» TEXTO PARA ANALIZAR
------------------------------

Comentario del editor: Las presiones sobre un Congreso gris e indefenso
"La peor amenaza del Legislativo no viene de los otros poderes sino de los intereses en pugna de sus propias bancadas"

Fuente: El comercio

Por Juan Paredes Castro


Estos días serán cruciales para definir la suerte futura inmediata del Congreso, amenazado, como nunca antes en su historia, por pugnas partidarias del más bajo nivel, que precisamente han hecho de él un poder del Estado gris e indefenso.


La presidencia y la mesa directiva se han convertido en objetos de disputa casi a navaja. Los propios fines del Congreso y la agenda pendiente de este, que no es otra que la agenda pendiente del país en materia parlamentaria, han cedido terreno a arreglos bajo la mesa, que realmente nadie conoce bien. Y, lo que es peor, a las presiones de tres grupos políticos que, como no pueden liderar con éxito y por sí mismos candidaturas viables, prefieren jugar a fieles de la balanza, cobrando para ello el oro y el moro.


Los humalistas del Partido Nacionalista no han querido desaprovechar la oportunidad que les da la candidatura a la presidencia de Javier Bedoya de Vivanco. Se trata de una postulación que, a su vez, no sería viable sin los votos del humalismo radical, aunque para el Partido Popular Cristiano esta alianza con el antisistema sepa a azúcar con azufre.


Si bien Bedoya tendría que hacerse finalmente responsable de esta extraña alquimia, el riesgo que correría su presidencia sería el de la hipoteca al humalismo, que precisamente va en camino contrario de lo que democráticamente está haciendo y logrando el país. Es el fruto de un compromiso político antinatura que lamentablemente obedece a la necesidad de conquistar a como dé lugar el poder del Congreso.


El otro grupo de presión, especialmente sobre la candidatura del aprista Luis Gonzales Posada, es el fujimorismo, que al igual que el Partido Nacionalista, tiene una agenda proautoritaria propia.


A diferencia de lo que pasa con Javier Bedoya de Vivanco respecto del humalismo, el Partido Aprista no acepta la alianza con el fujimorismo a fardo cerrado. Por lo pronto se habría opuesto a la imposición de que Santiago Fujimori pase a integrar la mesa directiva, en momentos en que en las propias filas de la agrupación política afín al ex presidente debería madurarse el compromiso de no interferir con su proceso de extradición.


Ningún futuro nuevo presidente del Poder Legislativo ni su respectiva mesa directiva deberían llegar al 28 de julio encadenados política e ideológicamente ni menos amarrados a agendas desestabilizadoras de nuestro sistema democrático.


El tercer grupo de presión lo representan los representantes upepistas, pero con menos capacidad para hacer cuestiones de Estado por votos más o votos menos. Es más: su división y camaleonismo facilitarían las cosas tanto a Gonzales Posada como a Bedoya de Vivanco.


Este es el Congreso en elecciones. ¡Qué les parece!

------------------------------

» CONJUNTO DE MATERIAL
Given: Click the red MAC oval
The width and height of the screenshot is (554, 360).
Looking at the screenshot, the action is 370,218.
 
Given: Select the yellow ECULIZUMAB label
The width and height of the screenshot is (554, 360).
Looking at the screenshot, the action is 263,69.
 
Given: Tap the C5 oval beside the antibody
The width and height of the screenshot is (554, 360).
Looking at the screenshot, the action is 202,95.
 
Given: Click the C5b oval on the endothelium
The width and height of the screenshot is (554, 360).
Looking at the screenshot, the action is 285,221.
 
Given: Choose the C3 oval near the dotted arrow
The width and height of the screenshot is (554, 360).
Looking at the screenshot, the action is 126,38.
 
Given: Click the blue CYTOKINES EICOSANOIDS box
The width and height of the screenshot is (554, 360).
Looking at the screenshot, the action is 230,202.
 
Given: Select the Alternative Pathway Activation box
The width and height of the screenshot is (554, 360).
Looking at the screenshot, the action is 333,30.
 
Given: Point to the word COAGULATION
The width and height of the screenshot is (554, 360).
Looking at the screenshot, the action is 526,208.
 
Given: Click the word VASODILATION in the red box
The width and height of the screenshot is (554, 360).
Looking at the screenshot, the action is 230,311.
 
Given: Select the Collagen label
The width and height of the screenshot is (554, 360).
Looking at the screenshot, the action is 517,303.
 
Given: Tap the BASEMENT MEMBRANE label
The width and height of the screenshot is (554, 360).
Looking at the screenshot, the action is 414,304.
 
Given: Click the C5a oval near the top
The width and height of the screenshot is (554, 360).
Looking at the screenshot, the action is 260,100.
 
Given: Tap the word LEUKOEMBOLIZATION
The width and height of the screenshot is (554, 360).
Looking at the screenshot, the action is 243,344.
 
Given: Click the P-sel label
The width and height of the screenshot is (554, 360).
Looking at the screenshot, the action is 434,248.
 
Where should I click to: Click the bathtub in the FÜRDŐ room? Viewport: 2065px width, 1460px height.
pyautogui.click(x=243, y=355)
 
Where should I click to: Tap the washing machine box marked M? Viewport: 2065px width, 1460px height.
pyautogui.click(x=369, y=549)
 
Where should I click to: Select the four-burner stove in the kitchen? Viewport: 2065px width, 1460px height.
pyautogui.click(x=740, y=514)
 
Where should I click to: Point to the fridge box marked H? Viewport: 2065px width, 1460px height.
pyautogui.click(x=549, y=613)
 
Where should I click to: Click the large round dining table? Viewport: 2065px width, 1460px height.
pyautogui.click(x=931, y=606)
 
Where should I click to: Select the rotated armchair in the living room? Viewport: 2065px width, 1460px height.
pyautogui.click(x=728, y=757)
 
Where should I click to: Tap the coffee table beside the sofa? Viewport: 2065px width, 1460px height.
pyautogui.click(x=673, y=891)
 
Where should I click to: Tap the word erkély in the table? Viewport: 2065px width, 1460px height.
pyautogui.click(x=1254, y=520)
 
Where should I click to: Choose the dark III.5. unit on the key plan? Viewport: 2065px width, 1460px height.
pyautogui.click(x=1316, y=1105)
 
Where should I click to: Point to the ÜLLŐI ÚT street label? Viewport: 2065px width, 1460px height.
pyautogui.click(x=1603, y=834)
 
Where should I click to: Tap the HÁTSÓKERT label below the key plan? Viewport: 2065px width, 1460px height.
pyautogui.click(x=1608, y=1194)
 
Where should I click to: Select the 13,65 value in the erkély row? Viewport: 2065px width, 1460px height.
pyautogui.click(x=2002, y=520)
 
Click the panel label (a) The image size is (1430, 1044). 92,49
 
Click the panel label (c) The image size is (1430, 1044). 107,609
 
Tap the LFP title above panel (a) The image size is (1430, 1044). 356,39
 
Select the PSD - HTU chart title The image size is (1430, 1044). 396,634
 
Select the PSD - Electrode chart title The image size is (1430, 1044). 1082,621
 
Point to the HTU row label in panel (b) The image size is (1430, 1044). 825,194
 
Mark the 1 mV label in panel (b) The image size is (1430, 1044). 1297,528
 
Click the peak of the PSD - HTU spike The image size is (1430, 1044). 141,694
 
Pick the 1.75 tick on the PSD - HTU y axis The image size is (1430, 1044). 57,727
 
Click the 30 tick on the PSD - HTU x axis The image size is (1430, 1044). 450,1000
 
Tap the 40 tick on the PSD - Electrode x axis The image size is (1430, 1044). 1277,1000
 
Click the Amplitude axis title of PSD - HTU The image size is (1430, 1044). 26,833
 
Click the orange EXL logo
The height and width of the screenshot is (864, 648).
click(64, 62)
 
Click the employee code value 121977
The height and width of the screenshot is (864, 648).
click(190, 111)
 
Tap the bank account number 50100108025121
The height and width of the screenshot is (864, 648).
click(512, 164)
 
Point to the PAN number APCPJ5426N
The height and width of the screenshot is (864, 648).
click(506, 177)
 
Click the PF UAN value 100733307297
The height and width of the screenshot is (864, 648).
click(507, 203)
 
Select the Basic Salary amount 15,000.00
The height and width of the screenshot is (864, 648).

------------------------------

» OBJETIVO DE LA TAREA
Reproduce textualmente el fragmento del comentario sobre el Congreso que empieza con las palabras "La presidencia y" y termina con "oro y el moro.".

» RESPUESTA DE LA TAREA
La presidencia y la mesa directiva se han convertido en objetos de disputa casi a navaja. Los propios fines del Congreso y la agenda pendiente de este, que no es otra que la agenda pendiente del país en materia parlamentaria, han cedido terreno a arreglos bajo la mesa, que realmente nadie conoce bien. Y, lo que es peor, a las presiones de tres grupos políticos que, como no pueden liderar con éxito y por sí mismos candidaturas viables, prefieren jugar a fieles de la balanza, cobrando para ello el oro y el moro.